Ao ouvir-se a partida, todos no Stade de France saltaram como uma mola. Em menos de dez segundos essa coisa chamada cadeira passa a ser um acessório e ninguém pode ficar sentado, calado ou distraído. Afinal, são menos de dez segundos com Lyles a ter o problema de fazer um arranque menos conseguido. Estava a cair para Thompson aos 30 metros, estava a cair para Thompson aos 60 metros, ia cair para Thompson. Sem polémicas ou teorias da conspiração, o instinto inicial de todas as câmaras foi apontar para Thompson mas o ecrã do recinto confirmava apenas que Oblique não tinha ganho e ficara em último.

Tudo em photo finish. Se antes da corrida e ao longo de quatro anos os atletas poderiam ter interferência na capacidade de ficarem mais próximos do sucesso, ali era uma questão de esperar mesmo que cada segundo fosse demorando uma eternidade. Uma eternidade, duas eternidades, algumas eternidades e uma decisão: as câmaras passavam a apontar para Lyles, o quadro registava um “empate técnico” a 9,79 com Thompson mas com vantagem para o norte-americano e com a certeza de que Fred Kerley tinha ganho o bronze com 9,81 (a melhor marca pessoal do ano) à frente do sul-africano Akani Simbine (9,82) e do antigo campeão olímpico Marcell Jacobs que não foi além do quinto lugar (9,85). A decisão estava tomada, a explicação ao pormenor foi dada depois com a publicação dos dois registos e a diferença de cinco milésimos (9,784 e 9,789).
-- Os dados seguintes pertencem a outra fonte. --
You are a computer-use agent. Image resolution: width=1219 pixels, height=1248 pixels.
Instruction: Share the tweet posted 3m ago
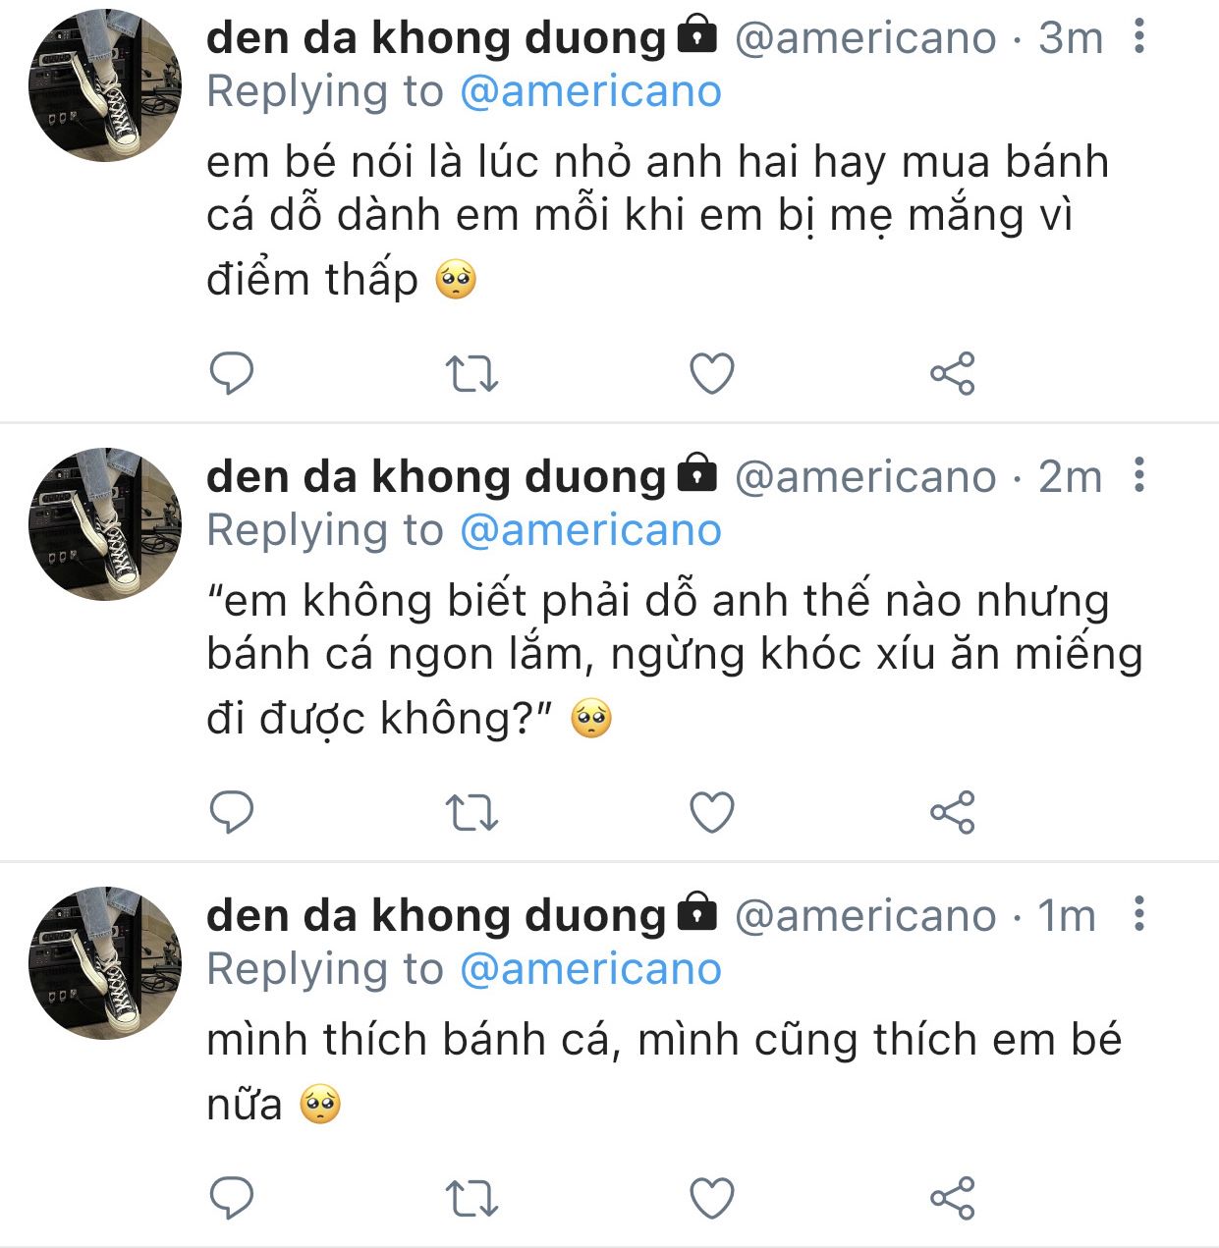tap(952, 373)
“Várias corridas que faço são pré-visualizadas por mim para que posso superar isso em cada passo que dou e se aprender alguma coisa nova no treino acrescento a essa minha visualização”, explicara Noah Lyles antes de Paris. Depois de Tóquio, o norte-americano, que não foi além da medalha de bronze nos 200 metros, veio confidenciar que o facto de ter corrido num estádio vazio e sem público lhe tinha sugado toda a energia. É um facto: antes do tiro de partida, foi ele que “chamou” as pessoas à corrida, ouvindo aquele apoio de quem era o favorito entre as dezenas e dezenas de nacionalidades distribuídas pelo Stade de France. Não chegou para evitar um arranque menos conseguido mas chegou e sobrou para fazer a festa no final da prova.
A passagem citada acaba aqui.